§ Objective: Reproduce the passage of the court opinion word for word, starting with "Plaintiff Joann Lane" and going on through "prior to trial.".

§ Document section:
************

Richard B. Ansell argued the cause for appellant (Ansell Grimm & Aaron, PC, attorneys; Mr. Ansell, of counsel and on the brief; Kristine M. Bergman, on the brief). Lynn Hershkovits-Goldberg argued the cause for respondents (Law Offices of Viscomi & Lyons, attorneys; Ms. Hershkovits-Goldberg, on the brief).


NOT FOR PUBLICATION WITHOUT THE APPROVAL OF THE APPELLATE DIVISION Before Judges Alvarez, Haas and Manahan. On appeal from the Superior Court of New Jersey, Law Division, Monmouth County, Docket No. L-4039-10. Richard B. Ansell argued the cause for appellant (Ansell Grimm & Aaron, PC, attorneys; Mr. Ansell, of counsel and on the brief; Kristine M. Bergman, on the brief). Lynn Hershkovits-Goldberg argued the cause for respondents (Law Offices of Viscomi & Lyons, attorneys; Ms. Hershkovits-Goldberg, on the brief). PER CURIAM

Plaintiff Joann Lane appeals from a July 11, 2014 order denying her motion for a new trial following a jury verdict in favor of defendant Vito Gualario. Plaintiff also contests the trial judge's in limine ruling denying her request for a jury charge on nuisance law and a Middletown Township ordinance. We affirm.

Defendant Virginia Gualario was dismissed from the case prior to trial.

We derive the following facts from the trial record. On April 18, 2010, plaintiff was riding her bicycle on Half Mile Road in Middletown. Plaintiff observed a pile of brush in front of her, and attempted to maneuver around the pile of "debris and branches" while maintaining awareness of any traffic traveling to her left. Plaintiff saw the pile in plain view and was not surprised by it. She never looked back to see if there was any traffic coming from behind her, nor did she slow down or stop her bicycle to avoid the brush. As she passed the brush, "something" from the pile "got caught in the spoke" of the bicycle and she fell onto her elbow.

As the case was tried on liability only, there is no indication of plaintiff's injuries in the record.

************

§ Dataset excerpt:

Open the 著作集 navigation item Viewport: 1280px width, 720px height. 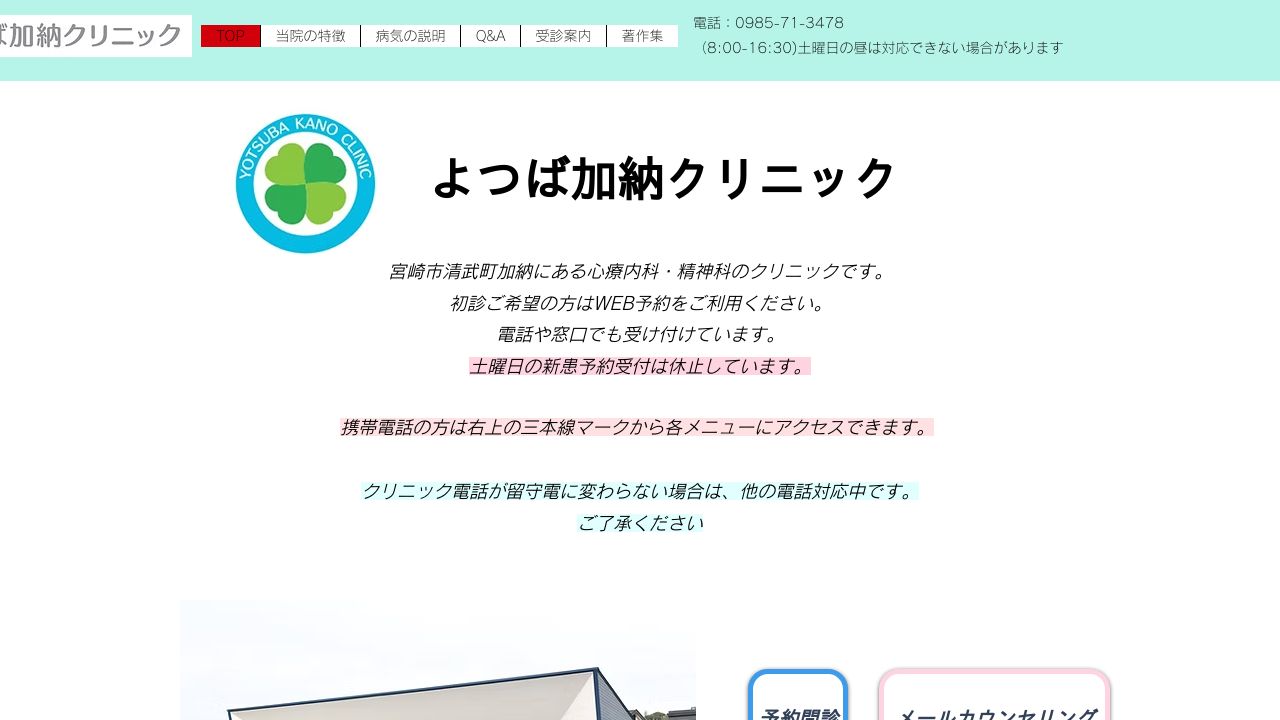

************

§ Finished exercise:
Plaintiff Joann Lane appeals from a July 11, 2014 order denying her motion for a new trial following a jury verdict in favor of defendant Vito Gualario. Plaintiff also contests the trial judge's in limine ruling denying her request for a jury charge on nuisance law and a Middletown Township ordinance. We affirm.

Defendant Virginia Gualario was dismissed from the case prior to trial.